_TASK GOAL_:
Can you convert the entries, beginning at the line that contains "52) label: MEGASITE" and ending after the last entry, into a JSON list of strings with one string per line and no blank lines?

_GIVEN DATA_:
☆ ☆ ☆ ☆ ☆

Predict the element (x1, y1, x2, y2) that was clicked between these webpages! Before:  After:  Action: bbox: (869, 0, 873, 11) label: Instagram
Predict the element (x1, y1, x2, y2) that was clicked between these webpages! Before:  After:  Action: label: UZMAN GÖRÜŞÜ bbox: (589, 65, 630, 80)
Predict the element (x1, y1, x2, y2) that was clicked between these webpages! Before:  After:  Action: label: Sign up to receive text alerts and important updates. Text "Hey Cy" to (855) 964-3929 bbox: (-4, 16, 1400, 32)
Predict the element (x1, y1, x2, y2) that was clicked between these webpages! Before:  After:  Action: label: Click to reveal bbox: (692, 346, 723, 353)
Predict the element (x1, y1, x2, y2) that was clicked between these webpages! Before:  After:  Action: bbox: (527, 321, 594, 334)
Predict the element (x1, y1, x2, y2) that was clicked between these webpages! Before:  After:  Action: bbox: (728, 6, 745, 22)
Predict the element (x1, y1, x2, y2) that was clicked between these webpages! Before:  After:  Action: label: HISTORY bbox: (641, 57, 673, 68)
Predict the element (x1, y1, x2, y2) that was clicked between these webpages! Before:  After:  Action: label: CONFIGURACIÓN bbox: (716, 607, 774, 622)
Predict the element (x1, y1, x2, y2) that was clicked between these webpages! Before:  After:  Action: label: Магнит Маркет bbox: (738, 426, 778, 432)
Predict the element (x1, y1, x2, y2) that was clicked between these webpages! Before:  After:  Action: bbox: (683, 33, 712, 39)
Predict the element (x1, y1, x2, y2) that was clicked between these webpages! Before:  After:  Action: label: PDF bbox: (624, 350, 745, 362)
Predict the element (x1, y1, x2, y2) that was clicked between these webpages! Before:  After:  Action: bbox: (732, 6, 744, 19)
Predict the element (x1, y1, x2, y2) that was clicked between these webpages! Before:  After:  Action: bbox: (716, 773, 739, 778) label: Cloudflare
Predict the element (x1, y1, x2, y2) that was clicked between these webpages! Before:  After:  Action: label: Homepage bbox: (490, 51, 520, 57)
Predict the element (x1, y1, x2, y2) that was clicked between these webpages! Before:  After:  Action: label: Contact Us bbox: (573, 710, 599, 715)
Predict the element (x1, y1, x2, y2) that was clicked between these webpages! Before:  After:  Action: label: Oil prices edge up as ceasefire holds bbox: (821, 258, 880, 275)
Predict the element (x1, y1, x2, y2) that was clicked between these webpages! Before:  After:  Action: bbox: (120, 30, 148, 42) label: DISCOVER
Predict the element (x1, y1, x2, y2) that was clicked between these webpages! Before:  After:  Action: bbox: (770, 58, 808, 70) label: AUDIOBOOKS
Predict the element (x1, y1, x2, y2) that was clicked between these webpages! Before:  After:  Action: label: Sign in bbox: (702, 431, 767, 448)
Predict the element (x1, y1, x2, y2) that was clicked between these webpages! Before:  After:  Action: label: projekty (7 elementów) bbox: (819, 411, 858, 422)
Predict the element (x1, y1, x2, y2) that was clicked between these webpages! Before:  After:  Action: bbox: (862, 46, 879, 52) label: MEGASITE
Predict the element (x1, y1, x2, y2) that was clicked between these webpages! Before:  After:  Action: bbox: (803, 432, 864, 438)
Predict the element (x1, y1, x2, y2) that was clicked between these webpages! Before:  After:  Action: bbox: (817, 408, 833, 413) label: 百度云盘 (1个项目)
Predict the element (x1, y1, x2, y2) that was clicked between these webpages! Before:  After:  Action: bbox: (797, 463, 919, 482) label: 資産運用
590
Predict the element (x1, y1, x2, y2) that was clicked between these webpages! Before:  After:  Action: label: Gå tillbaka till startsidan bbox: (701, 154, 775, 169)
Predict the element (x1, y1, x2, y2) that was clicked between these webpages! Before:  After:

☆ ☆ ☆ ☆ ☆

_IN RESPONSE_:
[
  "Predict the element (x1, y1, x2, y2) that was clicked between these webpages! Before:  After:  Action: bbox: (862, 46, 879, 52) label: MEGASITE",
  "Predict the element (x1, y1, x2, y2) that was clicked between these webpages! Before:  After:  Action: bbox: (803, 432, 864, 438)",
  "Predict the element (x1, y1, x2, y2) that was clicked between these webpages! Before:  After:  Action: bbox: (817, 408, 833, 413) label: 百度云盘 (1个项目)",
  "Predict the element (x1, y1, x2, y2) that was clicked between these webpages! Before:  After:  Action: bbox: (797, 463, 919, 482) label: 資産運用",
  "590",
  "Predict the element (x1, y1, x2, y2) that was clicked between these webpages! Before:  After:  Action: label: Gå tillbaka till startsidan bbox: (701, 154, 775, 169)",
  "Predict the element (x1, y1, x2, y2) that was clicked between these webpages! Before:  After:"
]